Relationships are difficult, will she go out with you? Are you good enough? Does he want to propose?

Those in CDS are a little less complicated, but only just.

My next 3 minute feature tries to give you an understanding of relationships

Episode 3: Relationships


First, lets explain a relationship

The simpliest relationship there is in the Common data service is account to contact An account can have 0, 1 or more contacts. You could infer properties of the contact to be the same as the account. This relationship in CDS is called a 1 to many relationship if you take the relationship from the prospective of the account.

From the contact, this is a many to one relationship, as many contacts will be associated with the same account. The same relationship, looking at the contact, would be a many to one relationship

If, and this is pretty standard, a contact may have a relationship to many accounts, you can create a many-to-many relationship. This way, a intermediary table holds two relationships between the two entities in question.

Going back to my solution, select my entity I have been creating and then relationships.

As you can see, there are already a lot of relationships. These are created for you as you created the entity and selected some options. Connected From and To for example is because we ticked the box to Enable connections on the entity.

Select Add relationship, then start with a Many-to-one. On the right hand side, you firstly need to select the related entity. As we are creating a many-to-one, where MyThing entity is the child, CDS will create a new lookup field on the child entity and give it a name and label both of which you are welcome to change

In the general section, this is the name of your relationship itself. The default is very long winded, so I would advise to shorten to something more useful.

Advanced options are where the relationship behaviour is defined. This is a set of options to automatically control the relationship. Parental is the default, but to understand what this means, lets look at all the options available in Custom

The first is Delete. If the parent entity is deleted, what do you want to happen to the child? Delete the child as well when the business logic does not need orphaned records (for opporunity and opportunity lines for example) . Remove link will just make the child link to the parent null. Restrict will prevent the parent from being deleted if there are active child records present.

The second is Share. The options here either share the child record with the same as who has just had the parent record shared with them (would work with account and opportunities for example), share only active records with them, share only those records owned by the owner of the parent record. None ensure that the share doesn’t get cascaded.

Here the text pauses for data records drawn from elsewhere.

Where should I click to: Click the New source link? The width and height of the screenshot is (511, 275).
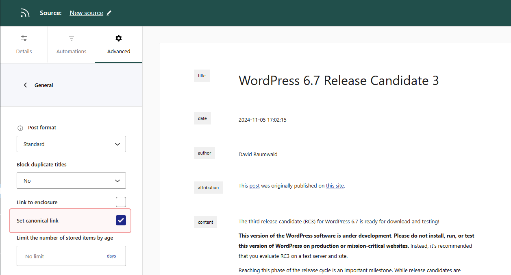pos(86,13)
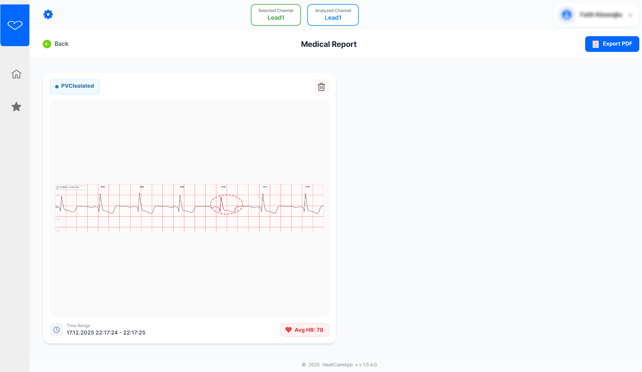Open settings with the blue gear icon
Viewport: 642px width, 372px height.
click(x=48, y=14)
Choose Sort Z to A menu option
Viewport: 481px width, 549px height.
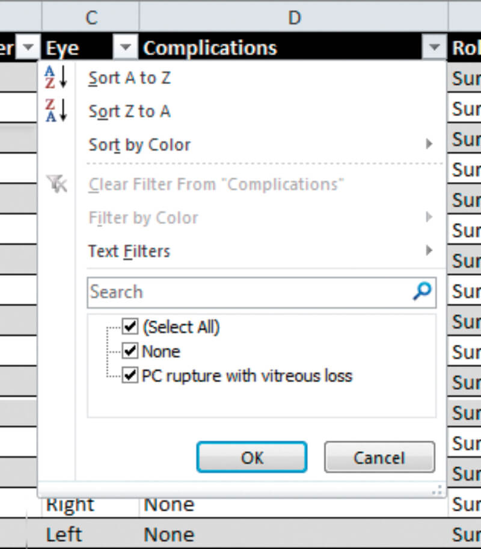click(129, 111)
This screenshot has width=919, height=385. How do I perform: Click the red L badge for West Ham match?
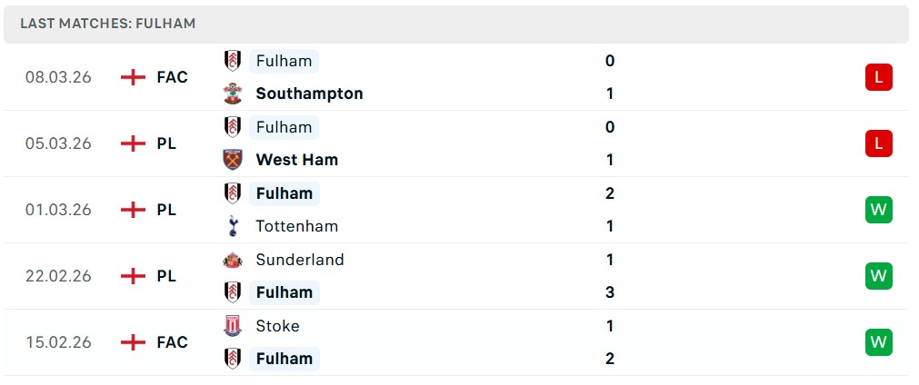878,143
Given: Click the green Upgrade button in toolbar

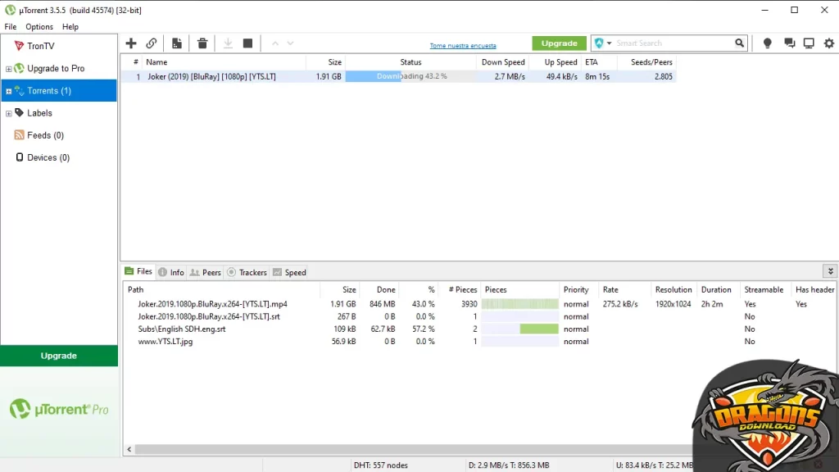Looking at the screenshot, I should coord(560,43).
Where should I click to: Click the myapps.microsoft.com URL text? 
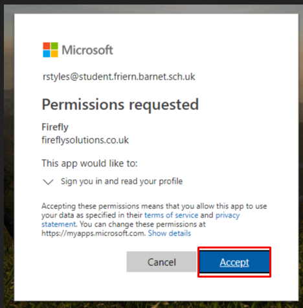(x=93, y=234)
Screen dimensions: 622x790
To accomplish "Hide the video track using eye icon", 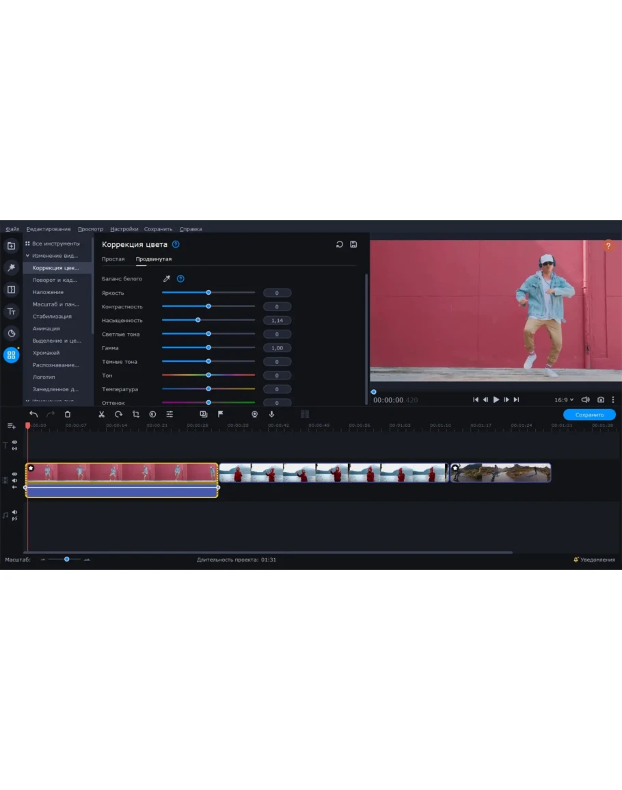I will pos(14,474).
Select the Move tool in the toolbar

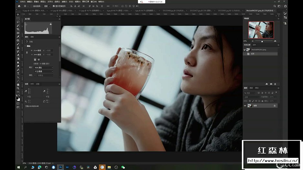pos(18,14)
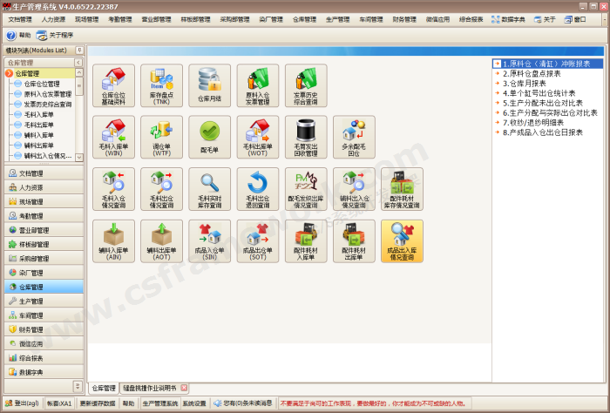Open 生产管理 section in left sidebar
Image resolution: width=610 pixels, height=413 pixels.
point(31,301)
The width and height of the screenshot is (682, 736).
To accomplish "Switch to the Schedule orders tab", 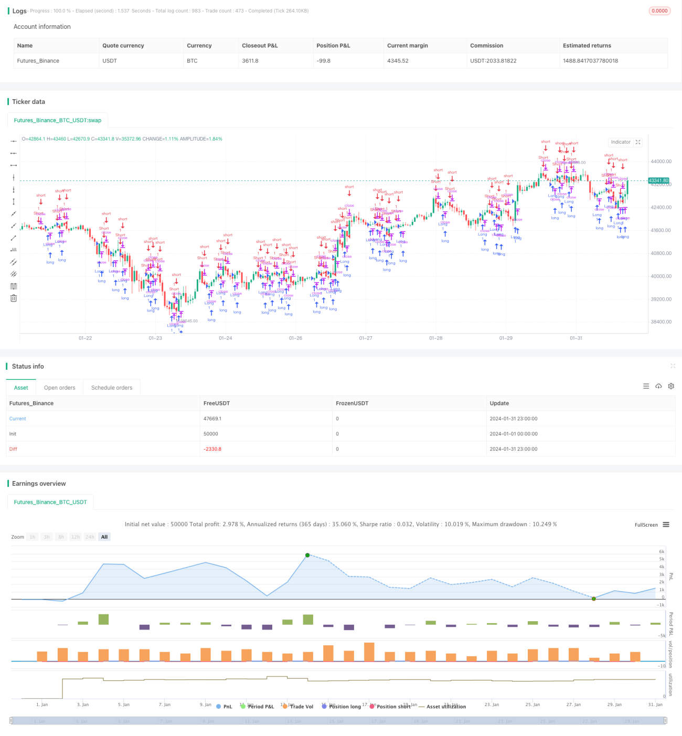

Reparent is next, this works exactly the same as share, either changing the owner on all, active or user owned or none of the child records.

Assignment works the same as share, if the parent record is assigned, do you want to assign all / active / user owned or none of the child records. This could work with tasks associated with cases.

Finally unshare, which is the opposite of share.

There are 2 standard options available to you as well, namely Referential and Parental.

Referential has Cascade None for each of the Assign, Share, Unshare and reparent but with Delete as remove link or restrict

Parental has Cascade All for all options, including delete.

A word of caution here, a child entity can have only 1 parental entity, where you can cascade sharing or assigning. If there are 2 relationships, you will have to decide which one is the one you would like to use to cascade logic.

Relationship configured, I will hit Done. The new relationship is highlighted in bold.

I will quickly create a many to many relationship. Here after selected the related entity, you get to enter a relationship name as normal (noting the physical table name) and the new entity name you would like to create to serve as your intermediary table. Not there are no behaviour options here.

Finally through the one to many relationship. This behaves the same as the many to one, but you are creating the lookup field on the child entity, which is the entity you select. You have the option to select behaviour type here as well.

Hit Save entity to commit your changes to your environment.

Going back to the solution, you can see it has automatically included the three entities I chose as related entities to my solution, as we are configuring them as well.